→ Text shown
((
Beyond the generators, visitors could walk outside to the
parapet walls overlooking the massive concrete construct of the dam itself. I
have never seen the Hoover Dam, but it's hard to imagine that it could be much
more impressive than this Revelstoke Dam. The escarpment of concrete sloped
over 500-feet to the tumble of waters below. It made a hypnotically dangerous
ski slope of a curve going down, almost daring the person who had started as a
casual sightseer to end by taking a fatal plunge.
So there had been plenty to see and do in Revelstoke. But
somehow it was the coming and going of the trains that made the most lasting
impression on me. My motel was about two blocks from the tracks, just the right
distance to be lulled rather than rattled by the steady migrations. As the
trains came and went, emitting their occasional muted whistles, they sent a
gentle, subtle rumble of vibration through my surroundings, settling me into a
peaceful sleep.
The second train town I visited recently was Springfield,
the capital of the State of Illinois and the place where Abraham Lincoln
practiced law the longest. I was finally seeing the City, after a delay of more
than half a century. Most Chicago students are treated to weekend junkets to
Springfield when they graduate from grade school or high school. However my
class had its scheduled trip cancelled because we were deemed to be too
savagely unruly to be let loose on an unsuspecting world.
Truly though, many of my classmates depredations had not
been comical. When people cite the more recent shootings and other acts of
violence in schools as unique signs of the violence of our times - they forget
that one of the hallmarks of the 1950's and
60's was "The Blackboard Jungle." Those were the days of
switchblades and vicious gang rumbles and ransackings. The geography teacher in
our grade school had been blinded in one eye by a carelessly hurled
switchblade. One of my classmates had had a fingertip amputated by that weapon
of the day. Then when our class had been let out for an afternoon field trip,
many of them had run amok in the neighborhood, committing so much vandalism
that the school board might still be paying reparations.
So "No Springfield trip for YOU!" I had to arrange
my own trip there decades later. But I'm glad I finally did get to go.
Springfield really puts the Lincoln in the State motto "The Land of
Lincoln." While a lot of the Lincoln-related attractions in Springfield
are geared to tourists, most have avoided becoming kitschy recollections. For
example, the Lincoln Library does have a lot of "family-oriented"
entertainments aside from the place's repository of books. But its hologram
show is truly touching, invoking spirits from the past in diaphanous 3-D. The
show had a twist-ending that left me pondering the nature of reality.
I was surprised to learn that Springfield itself has been
losing population, fading from its days as a transportation hub and as a center
of mining activity. Some of its main streets are now as boarded-up and
destitute as Detroit's. Outside the peripatetic attendances of the Governor and
other politicians who come to the Capitol Building when the State Congress is
in session - the year-round residents have been forming a shrinking club. Many
of these people cross paths daily as they work in one capacity or another in
the Lincoln trade. It's hard to find a local resident who hasn't participated
in a Lincoln re-enactment at one time or another. If they weren't the right
types to play the leads of Abraham and Mary Todd themselves, they could still
participate by playing lesser known figures in Lincoln's life, such as his
stepmother Sarah Bush, or his law partner, William Herndon.
))
Using the travel text on Revelstoke and Springfield, answer each question.
(a) How far did the escarpment of concrete at the Revelstoke Dam slope?
(b) How far was the motel from the train tracks?
(c) Which two lesser-known figures in Lincoln's life does the text name as roles that local residents could play?

→ Raw data
((
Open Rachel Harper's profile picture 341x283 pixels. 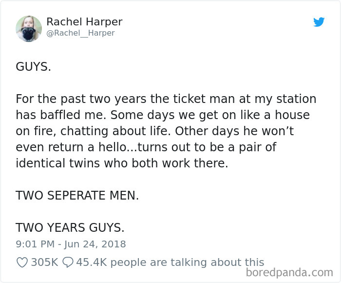tap(29, 29)
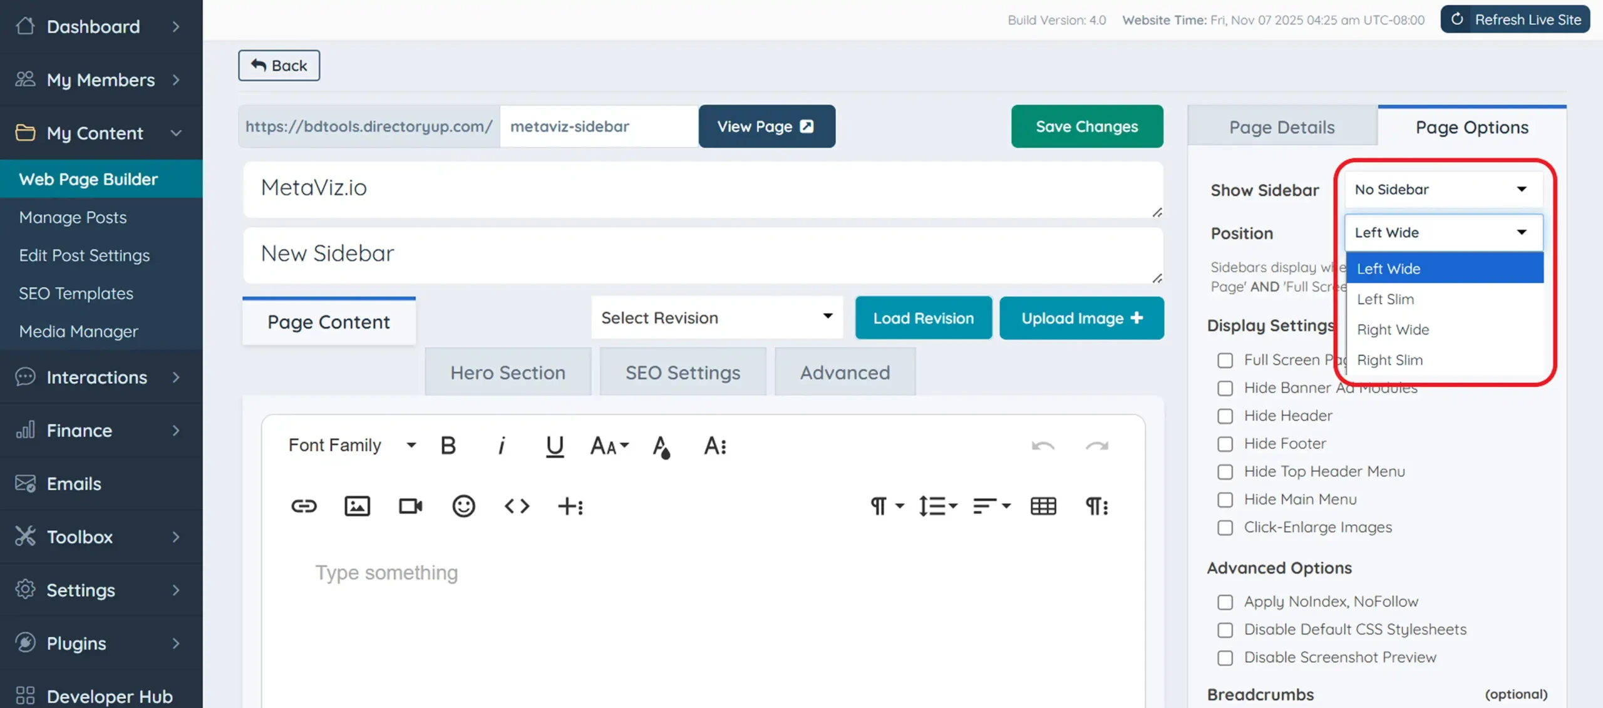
))
→ Full output
(a) Over 500 feet.
(b) About two blocks.
(c) His stepmother Sarah Bush and his law partner William Herndon.